Pluck you, Twitter
and the Facebook you rode in on
Don’t count us among those chirping about Twitter plucking the feathers of congresswoman Marjorie Taylor Green.
As with most Twitter accounts, we rarely would read — much less believe — hers. We don’t willingly subject ourselves to baseless rants of dangerously anti-science conspirators. Banning her means fewer threats to our nation’s physical and financial health. She’ll be less able to scare people into avoiding reasonable and necessary COVID-19 precautions.
The pandemic that grips our nation may not be as deadly as it was, but anti-vaxxer, anti-science, anti-thinking people who wrap themselves in flags while failing to do their patriotic duty to stem its spread continue to exact a tremendous toll.
Although many behave as if COVID were in the past, our pandemic actually is worse than ever. Our nation, our state, and especially our county are seeing record numbers of new cases, easily surpassing peaks from a year ago.
Hospitals are becoming so crowded that people not just with COVID but also with other emergencies have to travel extra distances and put up with life-threatening conditions just so consumers of fake journalism like One America News Network and Epoch Times can act smug in their ignorance.
Like other good Republicans who refuse to have their party held hostage, we’re glad Twitter suspended Taylor Green’s account as it did with Donald J. Trump’s.
But we worry for their future. If social media companies continue to drop accounts that post falsehoods, there may be few accounts left.
Social media — or, as we call them, anti-social media — profit every time a user gets mad, lashes out, or fights back. You can almost hear cash registers going “cha-ching” with each outlandish claim, insult, or deceptive half-truth.
One reason they are able to get away with this is that social media, unlike traditional media, have no responsibility for the accuracy of what they convey.
Banning Trump and Taylor Green actually endangers that advantage. Social media long have argued that they exercise no control over what is posted, so they should have no responsibility for it. The more they police their postings, the more they have to stand behind the truth of whatever is posted.
That’s what traditional media like newspapers have to do. Opinions are allowed. Legally speaking, there’s no such thing as a true or false opinion. But when it comes to facts, some are true, some are false, and a lot are halfway in between.
Newspapers can be sued for conveying false facts, even if all they do is quote someone else as saying them. Social media companies cannot. It’s an unfair advantage they secured via massive contributions to politicians.

__Exercise prompt__
Pick up the editorial about social media account bans above after its final sentence and continue writing it.

__Data excerpt__
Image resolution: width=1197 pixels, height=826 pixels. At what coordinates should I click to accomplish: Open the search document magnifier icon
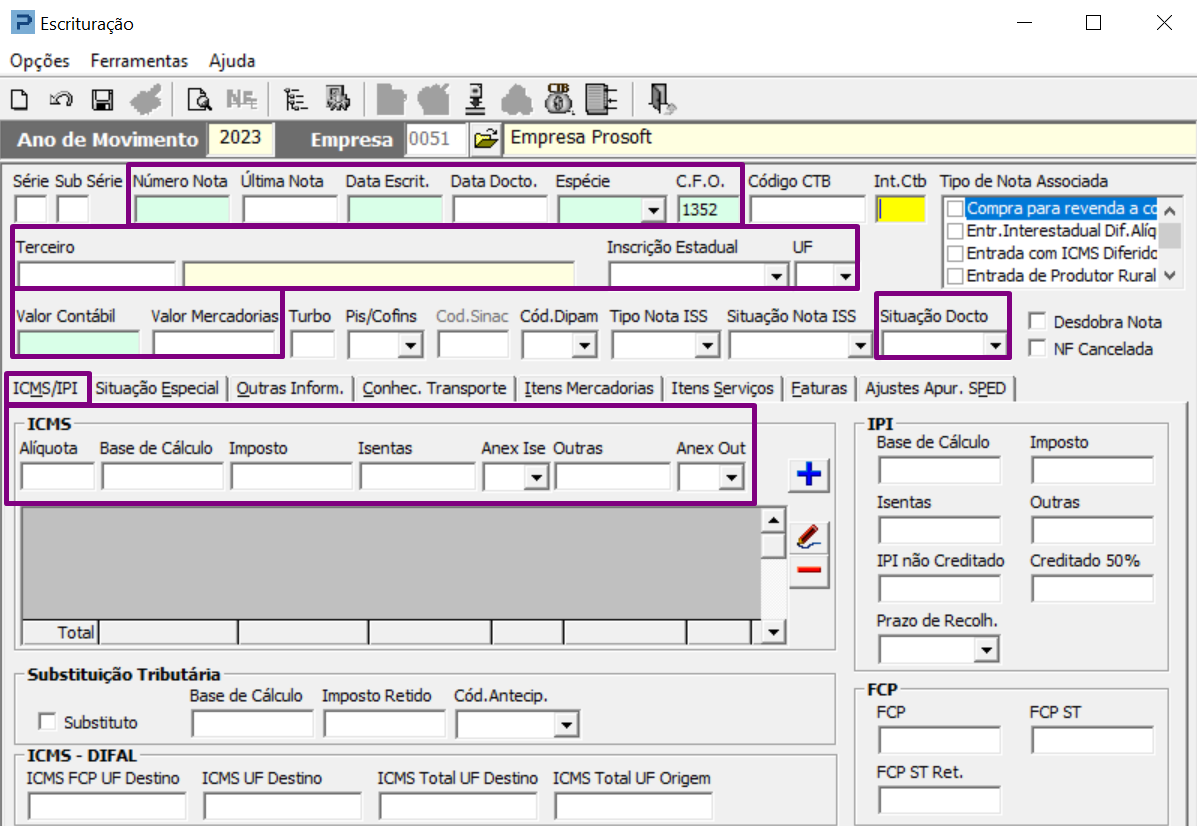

__Answer area__
Whatever the medium, every news outlet occasionally makes a mistake. We certainly make our share. When we publish as many words every two or three weeks as might appear in a typical novel, odds are that at least a few of them are likely to be wrong. Even the Gutenberg Bible had typos in it.
We hate it when it happens. We spend a lot of time, money, and effort trying to prevent it. But eventually something will be wrong, and we dutifully will own up to it as soon as our error is discovered.
Anti-social media does none of this. It’s strange to think that a small newspaper in a small community can afford to hire at least three different people to read everything before it’s printed, but Facebook, Twitter, and other giants can’t afford to hire just one.
Or is it that they don’t want to? The more outlandish the error, the more people will post, and the more advertising the company will sell.
Call us Luddites, despite our having more readers online than in print. But we yearn for the days when people talked to other people instead of shouting at them.
In our increasingly diverse society, communication trends that anti-social media foster will lead to greater challenges than invasion by a foreign power.
Yet far too often, people in authority seem to embrace these technologies and insist on providing information only through them — partly, we think, because they crave the power of completely controlling every aspect of every message.
It’s time we all started logging off and becoming more civil, compassionate, and thinking human beings. Do that and we are better able to battle not only COVID but also the rancor that has prevented our society from achieving its best.